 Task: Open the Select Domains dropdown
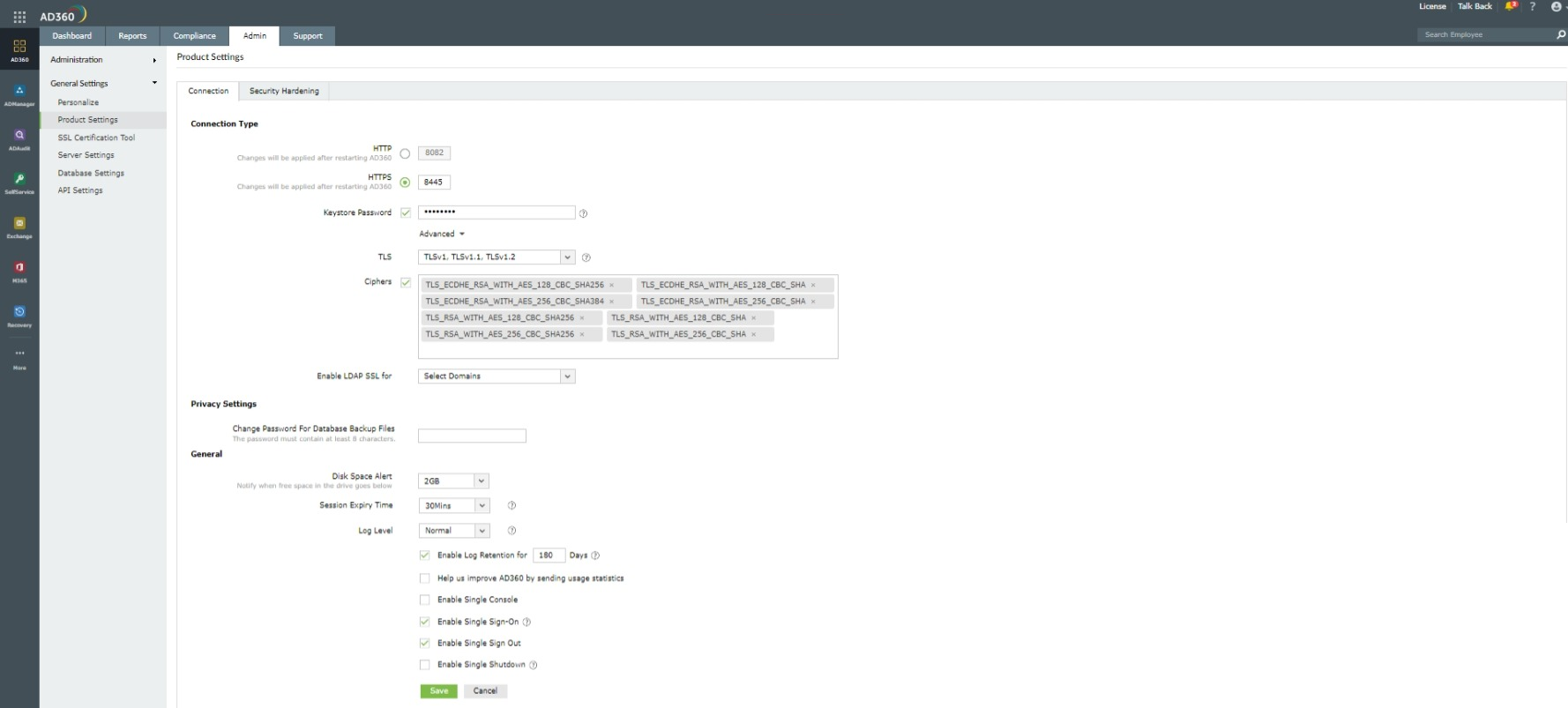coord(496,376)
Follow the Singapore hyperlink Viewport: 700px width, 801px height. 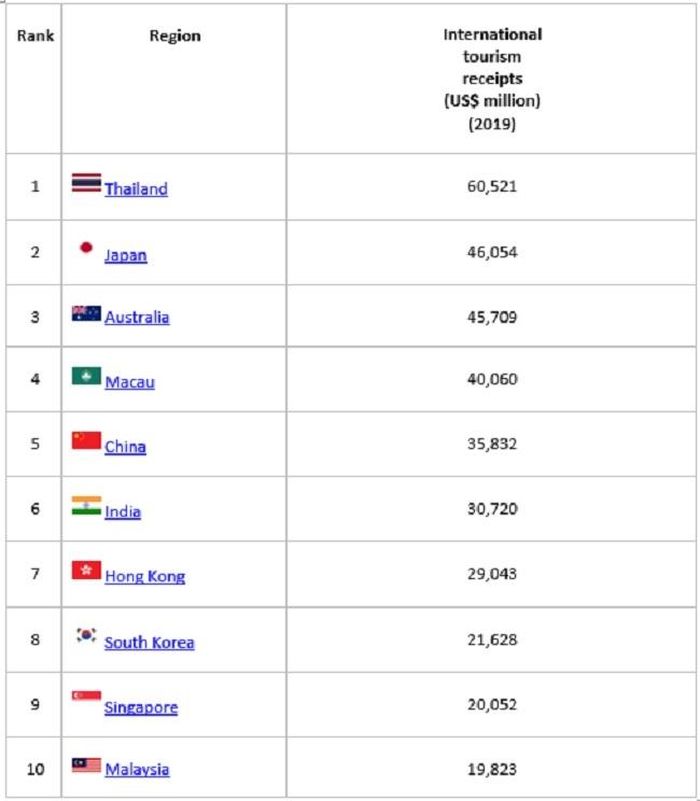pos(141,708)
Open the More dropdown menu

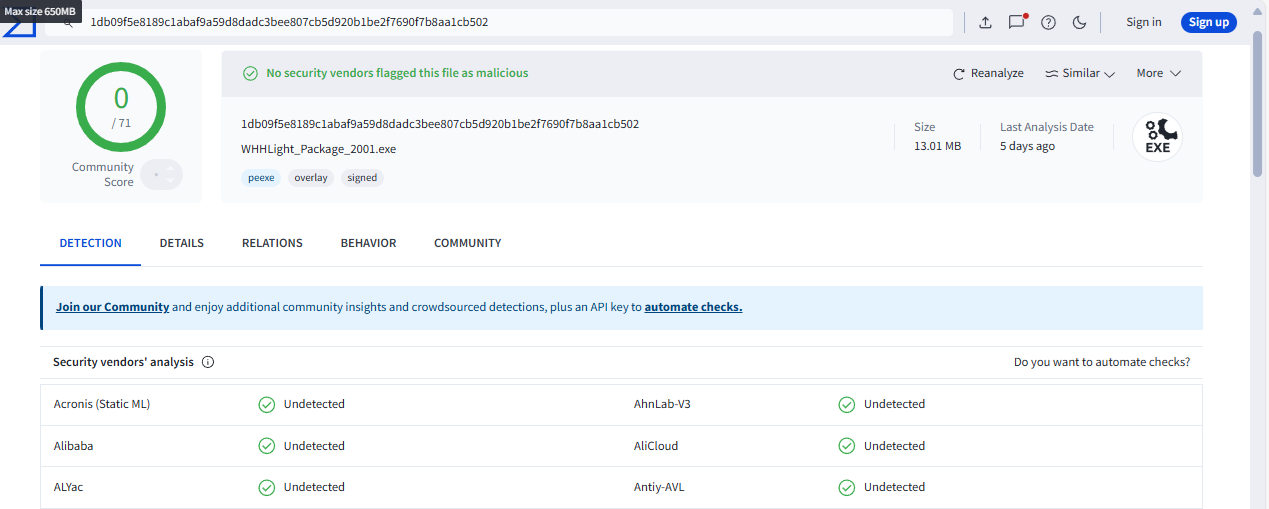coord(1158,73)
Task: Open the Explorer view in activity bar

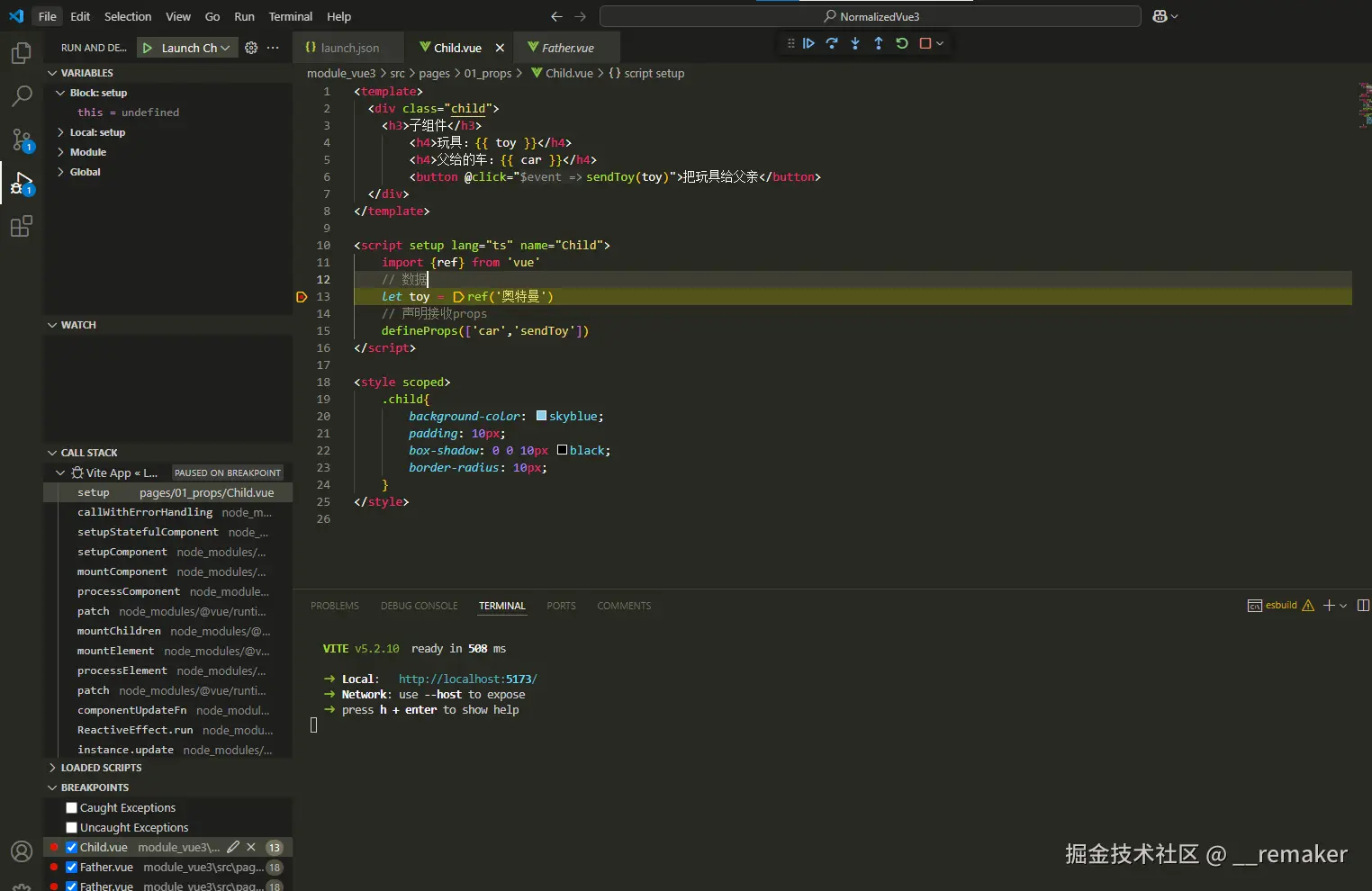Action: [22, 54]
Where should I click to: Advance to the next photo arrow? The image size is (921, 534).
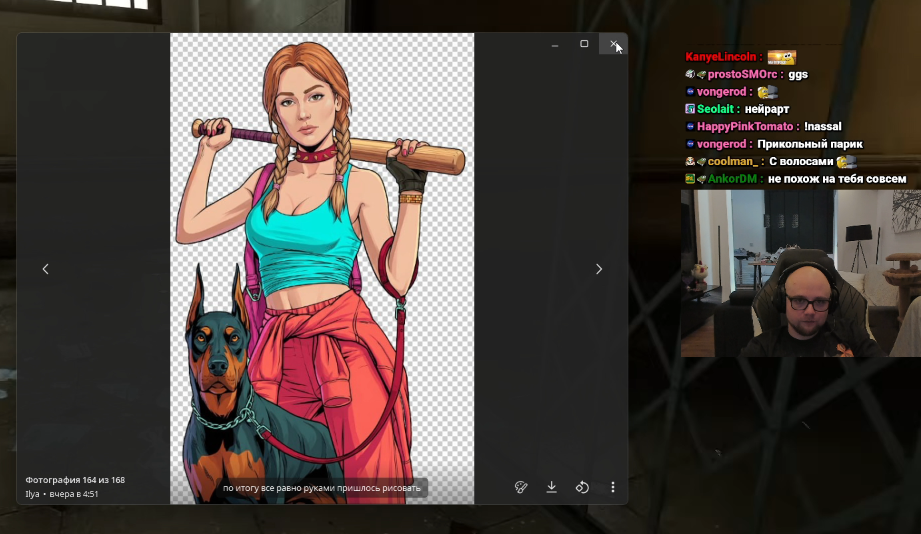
┄┄┄┄┄┄
- Task instructions: Pick out each of the lines above that contains the word "dropdown", and copy those lines. Case counts.

- Answer for this exercise:
 Task: Open the Select Domains dropdown
Open the More dropdown menu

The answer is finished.